§ **PROBLEM TO WORK ON**
Could you restate the data word for word and drop the pictures?

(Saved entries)
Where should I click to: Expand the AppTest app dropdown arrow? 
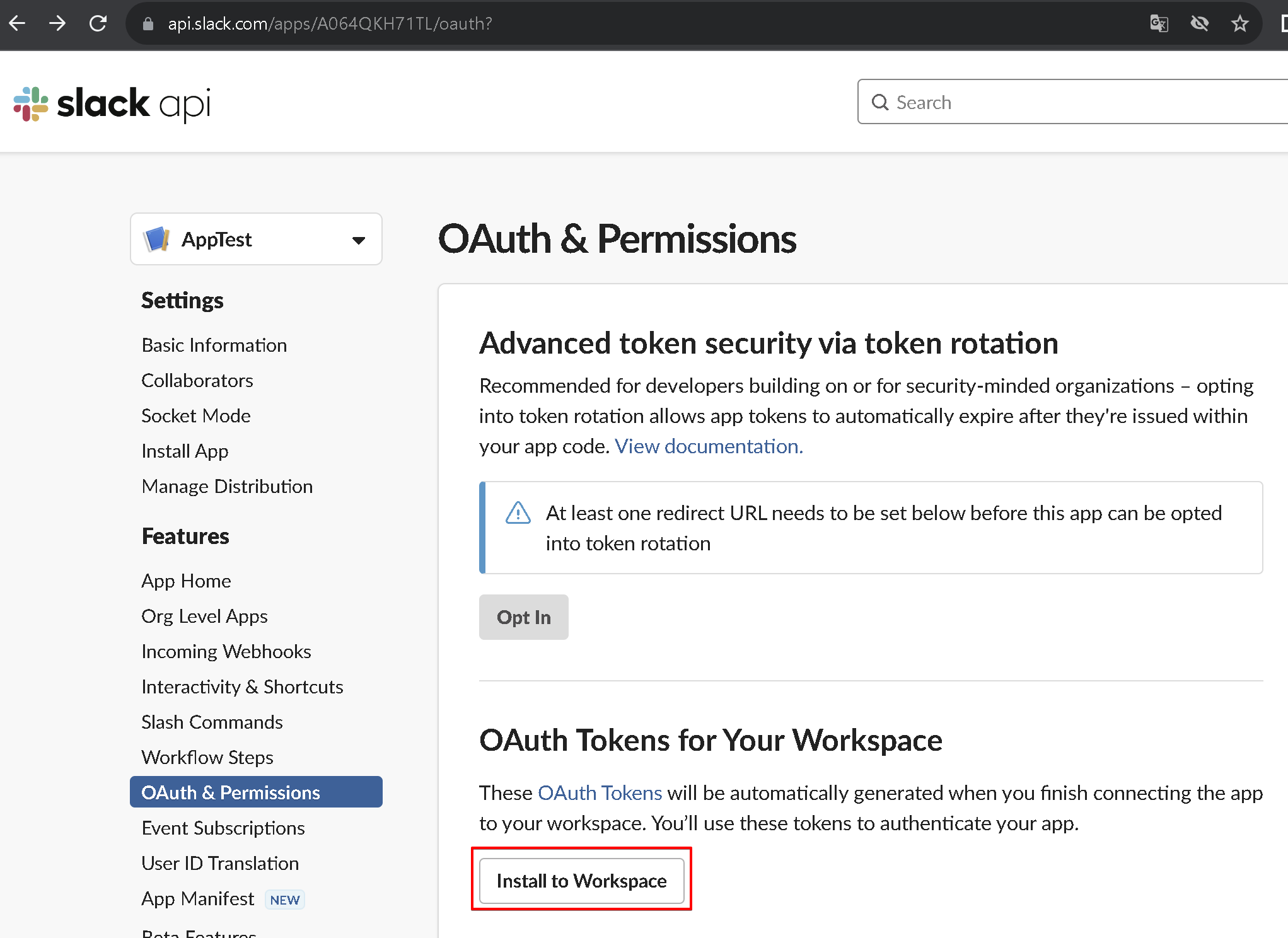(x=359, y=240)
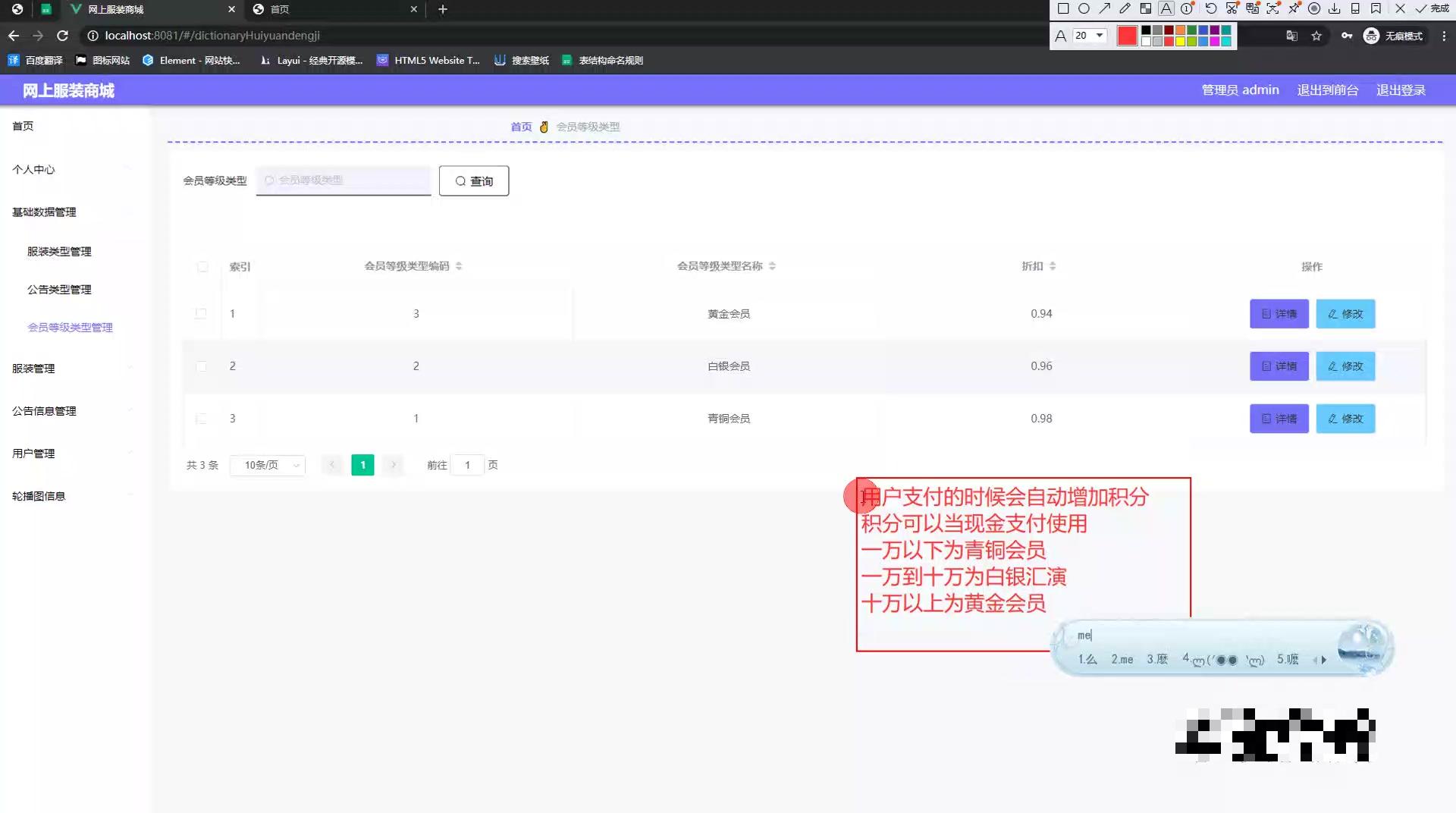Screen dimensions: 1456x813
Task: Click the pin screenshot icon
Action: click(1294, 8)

§ **FINAL ANSWER**
Where should I click to: Expand the AppTest app dropdown arrow? 
(x=359, y=240)
Screen dimensions: 1456x813
Task: Click the pin screenshot icon
Action: click(1294, 8)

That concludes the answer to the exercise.